**DATASET EXTRACT**
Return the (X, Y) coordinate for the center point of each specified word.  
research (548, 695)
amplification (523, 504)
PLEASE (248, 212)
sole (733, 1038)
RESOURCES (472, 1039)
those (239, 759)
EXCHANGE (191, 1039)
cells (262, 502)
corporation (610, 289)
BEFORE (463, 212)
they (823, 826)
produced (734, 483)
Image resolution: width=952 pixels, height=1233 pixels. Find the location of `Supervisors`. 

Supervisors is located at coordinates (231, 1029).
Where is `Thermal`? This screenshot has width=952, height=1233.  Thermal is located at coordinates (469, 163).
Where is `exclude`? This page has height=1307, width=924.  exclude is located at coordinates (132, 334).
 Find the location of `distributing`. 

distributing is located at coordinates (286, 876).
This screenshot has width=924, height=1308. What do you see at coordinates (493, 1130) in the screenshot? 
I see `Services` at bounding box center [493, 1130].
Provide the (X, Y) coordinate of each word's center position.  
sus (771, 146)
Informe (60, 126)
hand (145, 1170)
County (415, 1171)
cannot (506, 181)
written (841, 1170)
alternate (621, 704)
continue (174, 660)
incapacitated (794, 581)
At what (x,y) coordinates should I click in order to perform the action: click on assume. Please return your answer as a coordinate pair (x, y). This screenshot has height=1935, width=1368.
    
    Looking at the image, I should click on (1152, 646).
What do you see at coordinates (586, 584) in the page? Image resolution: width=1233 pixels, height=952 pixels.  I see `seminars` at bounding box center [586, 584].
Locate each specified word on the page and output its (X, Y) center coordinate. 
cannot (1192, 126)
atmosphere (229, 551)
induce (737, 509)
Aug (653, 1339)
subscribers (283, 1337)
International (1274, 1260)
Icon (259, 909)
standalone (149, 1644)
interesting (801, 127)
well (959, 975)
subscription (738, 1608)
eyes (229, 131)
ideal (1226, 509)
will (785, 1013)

**DIRECTIVE**
Copy out the rows above word for word, starting from the very first line and ending with the line that contains "produced (734, 483)", both ends included.

**COMPLETED TASK**
Return the (X, Y) coordinate for the center point of each specified word.  
research (548, 695)
amplification (523, 504)
PLEASE (248, 212)
sole (733, 1038)
RESOURCES (472, 1039)
those (239, 759)
EXCHANGE (191, 1039)
cells (262, 502)
corporation (610, 289)
BEFORE (463, 212)
they (823, 826)
produced (734, 483)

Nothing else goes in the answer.